**Work to be completed**: Exact copies of all the records are to be output.

**Records provided**:
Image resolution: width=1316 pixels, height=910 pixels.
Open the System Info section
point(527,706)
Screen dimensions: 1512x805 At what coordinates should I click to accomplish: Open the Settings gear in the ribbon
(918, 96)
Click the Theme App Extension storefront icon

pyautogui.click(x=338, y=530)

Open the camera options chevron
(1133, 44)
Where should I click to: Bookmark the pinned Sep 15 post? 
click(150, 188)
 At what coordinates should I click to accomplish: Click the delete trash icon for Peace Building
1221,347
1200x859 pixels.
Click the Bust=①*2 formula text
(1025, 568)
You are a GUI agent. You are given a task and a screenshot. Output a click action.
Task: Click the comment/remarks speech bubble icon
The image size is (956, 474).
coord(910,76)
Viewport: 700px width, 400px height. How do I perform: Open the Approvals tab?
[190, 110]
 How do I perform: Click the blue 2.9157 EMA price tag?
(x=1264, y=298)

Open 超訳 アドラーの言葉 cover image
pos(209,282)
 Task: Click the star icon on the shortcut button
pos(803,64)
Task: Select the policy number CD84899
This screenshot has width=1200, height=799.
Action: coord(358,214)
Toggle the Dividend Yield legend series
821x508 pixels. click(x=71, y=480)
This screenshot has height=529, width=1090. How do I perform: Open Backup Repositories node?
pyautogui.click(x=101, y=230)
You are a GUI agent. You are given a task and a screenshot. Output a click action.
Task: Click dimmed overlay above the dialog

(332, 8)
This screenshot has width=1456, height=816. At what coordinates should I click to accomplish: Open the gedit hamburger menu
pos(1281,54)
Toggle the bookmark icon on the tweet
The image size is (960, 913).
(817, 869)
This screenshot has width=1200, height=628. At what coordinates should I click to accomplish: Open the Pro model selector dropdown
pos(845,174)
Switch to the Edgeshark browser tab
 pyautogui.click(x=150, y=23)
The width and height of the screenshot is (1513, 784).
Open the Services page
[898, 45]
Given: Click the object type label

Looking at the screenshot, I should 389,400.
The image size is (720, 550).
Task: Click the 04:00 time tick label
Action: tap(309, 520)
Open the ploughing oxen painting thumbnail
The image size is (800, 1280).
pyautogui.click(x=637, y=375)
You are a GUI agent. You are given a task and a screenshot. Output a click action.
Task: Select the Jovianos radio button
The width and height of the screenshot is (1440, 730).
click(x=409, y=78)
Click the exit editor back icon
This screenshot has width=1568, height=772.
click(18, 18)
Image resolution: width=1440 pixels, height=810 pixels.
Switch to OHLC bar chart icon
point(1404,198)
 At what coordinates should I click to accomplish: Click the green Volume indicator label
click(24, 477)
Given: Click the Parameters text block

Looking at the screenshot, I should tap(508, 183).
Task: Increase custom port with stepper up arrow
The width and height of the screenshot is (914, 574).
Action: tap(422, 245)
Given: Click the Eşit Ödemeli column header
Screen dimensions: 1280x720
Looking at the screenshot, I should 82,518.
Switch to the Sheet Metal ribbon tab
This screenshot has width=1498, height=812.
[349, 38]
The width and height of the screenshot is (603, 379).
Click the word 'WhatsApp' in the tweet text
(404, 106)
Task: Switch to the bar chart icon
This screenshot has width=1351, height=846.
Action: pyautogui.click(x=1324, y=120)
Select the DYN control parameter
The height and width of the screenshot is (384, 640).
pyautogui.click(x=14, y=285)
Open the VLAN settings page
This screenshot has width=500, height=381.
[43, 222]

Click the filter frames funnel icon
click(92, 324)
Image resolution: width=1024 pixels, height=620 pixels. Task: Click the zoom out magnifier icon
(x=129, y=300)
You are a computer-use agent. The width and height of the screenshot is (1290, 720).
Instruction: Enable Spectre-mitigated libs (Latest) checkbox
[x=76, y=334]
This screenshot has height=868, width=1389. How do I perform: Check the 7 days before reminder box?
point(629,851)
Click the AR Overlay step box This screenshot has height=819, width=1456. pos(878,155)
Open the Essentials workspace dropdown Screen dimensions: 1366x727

**Solution to this task**:
Image resolution: width=1316 pixels, height=910 pixels.
Open the System Info section
point(527,706)
Screen dimensions: 1512x805 At what coordinates should I click to accomplish: Open the Settings gear in the ribbon
(918, 96)
Click the Theme App Extension storefront icon

pyautogui.click(x=338, y=530)

Open the camera options chevron
(1133, 44)
Where should I click to: Bookmark the pinned Sep 15 post? 
click(150, 188)
 At what coordinates should I click to accomplish: Click the delete trash icon for Peace Building
1221,347
1200x859 pixels.
Click the Bust=①*2 formula text
(1025, 568)
You are a GUI agent. You are given a task and a screenshot. Output a click action.
Task: Click the comment/remarks speech bubble icon
The image size is (956, 474).
coord(910,76)
Viewport: 700px width, 400px height. How do I perform: Open the Approvals tab?
[190, 110]
 How do I perform: Click the blue 2.9157 EMA price tag?
(x=1264, y=298)

Open 超訳 アドラーの言葉 cover image
pos(209,282)
 Task: Click the star icon on the shortcut button
pos(803,64)
Task: Select the policy number CD84899
This screenshot has width=1200, height=799.
Action: coord(358,214)
Toggle the Dividend Yield legend series
821x508 pixels. click(x=71, y=480)
This screenshot has height=529, width=1090. How do I perform: Open Backup Repositories node?
pyautogui.click(x=101, y=230)
You are a GUI agent. You are given a task and a screenshot. Output a click action.
Task: Click dimmed overlay above the dialog

(332, 8)
This screenshot has width=1456, height=816. At what coordinates should I click to accomplish: Open the gedit hamburger menu
pos(1281,54)
Toggle the bookmark icon on the tweet
The image size is (960, 913).
(817, 869)
This screenshot has width=1200, height=628. At what coordinates should I click to accomplish: Open the Pro model selector dropdown
pos(845,174)
Switch to the Edgeshark browser tab
 pyautogui.click(x=150, y=23)
The width and height of the screenshot is (1513, 784).
Open the Services page
[898, 45]
Given: Click the object type label

Looking at the screenshot, I should 389,400.
The image size is (720, 550).
Task: Click the 04:00 time tick label
Action: tap(309, 520)
Open the ploughing oxen painting thumbnail
The image size is (800, 1280).
pyautogui.click(x=637, y=375)
You are a GUI agent. You are given a task and a screenshot. Output a click action.
Task: Select the Jovianos radio button
The width and height of the screenshot is (1440, 730).
click(x=409, y=78)
Click the exit editor back icon
This screenshot has width=1568, height=772.
click(18, 18)
Image resolution: width=1440 pixels, height=810 pixels.
Switch to OHLC bar chart icon
point(1404,198)
 At what coordinates should I click to accomplish: Click the green Volume indicator label
click(24, 477)
Given: Click the Parameters text block

Looking at the screenshot, I should tap(508, 183).
Task: Increase custom port with stepper up arrow
The width and height of the screenshot is (914, 574).
Action: tap(422, 245)
Given: Click the Eşit Ödemeli column header
Screen dimensions: 1280x720
Looking at the screenshot, I should 82,518.
Switch to the Sheet Metal ribbon tab
This screenshot has width=1498, height=812.
[349, 38]
The width and height of the screenshot is (603, 379).
Click the word 'WhatsApp' in the tweet text
(404, 106)
Task: Switch to the bar chart icon
This screenshot has width=1351, height=846.
Action: pyautogui.click(x=1324, y=120)
Select the DYN control parameter
The height and width of the screenshot is (384, 640).
pyautogui.click(x=14, y=285)
Open the VLAN settings page
This screenshot has width=500, height=381.
[43, 222]

Click the filter frames funnel icon
click(92, 324)
Image resolution: width=1024 pixels, height=620 pixels. Task: Click the zoom out magnifier icon
(x=129, y=300)
You are a computer-use agent. The width and height of the screenshot is (1290, 720).
Instruction: Enable Spectre-mitigated libs (Latest) checkbox
[x=76, y=334]
This screenshot has height=868, width=1389. How do I perform: Check the 7 days before reminder box?
point(629,851)
Click the AR Overlay step box This screenshot has height=819, width=1456. pos(878,155)
Open the Essentials workspace dropdown Screen dimensions: 1366x727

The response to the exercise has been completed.